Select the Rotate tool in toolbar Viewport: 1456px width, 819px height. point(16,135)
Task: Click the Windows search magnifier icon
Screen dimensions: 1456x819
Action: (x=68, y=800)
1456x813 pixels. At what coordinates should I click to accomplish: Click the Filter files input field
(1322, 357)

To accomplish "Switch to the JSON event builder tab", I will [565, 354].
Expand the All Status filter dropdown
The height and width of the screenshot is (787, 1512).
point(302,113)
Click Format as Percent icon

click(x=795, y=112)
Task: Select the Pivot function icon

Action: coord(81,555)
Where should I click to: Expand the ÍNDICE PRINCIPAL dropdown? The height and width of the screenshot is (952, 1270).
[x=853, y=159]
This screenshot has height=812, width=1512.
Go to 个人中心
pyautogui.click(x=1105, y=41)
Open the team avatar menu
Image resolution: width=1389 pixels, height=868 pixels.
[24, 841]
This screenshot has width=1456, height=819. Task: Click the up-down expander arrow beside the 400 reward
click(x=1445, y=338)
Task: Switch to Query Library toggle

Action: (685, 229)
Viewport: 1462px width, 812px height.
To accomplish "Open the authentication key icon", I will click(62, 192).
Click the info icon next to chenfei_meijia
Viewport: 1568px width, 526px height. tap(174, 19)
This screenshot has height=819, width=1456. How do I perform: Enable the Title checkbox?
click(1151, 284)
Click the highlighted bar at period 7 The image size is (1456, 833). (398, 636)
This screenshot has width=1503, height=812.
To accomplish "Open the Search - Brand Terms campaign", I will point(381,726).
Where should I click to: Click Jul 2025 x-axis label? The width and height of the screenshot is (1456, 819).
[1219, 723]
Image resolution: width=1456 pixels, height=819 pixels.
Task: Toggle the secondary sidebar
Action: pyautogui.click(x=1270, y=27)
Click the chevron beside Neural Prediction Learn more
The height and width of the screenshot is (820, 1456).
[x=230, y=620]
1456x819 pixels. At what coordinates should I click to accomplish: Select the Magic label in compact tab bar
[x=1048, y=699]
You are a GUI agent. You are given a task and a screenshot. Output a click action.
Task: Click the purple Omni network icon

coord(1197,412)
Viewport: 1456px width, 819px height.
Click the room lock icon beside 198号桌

What you will do |
A single number is the answer here: how many lines of the material contain the string "Open"?

Reply |
3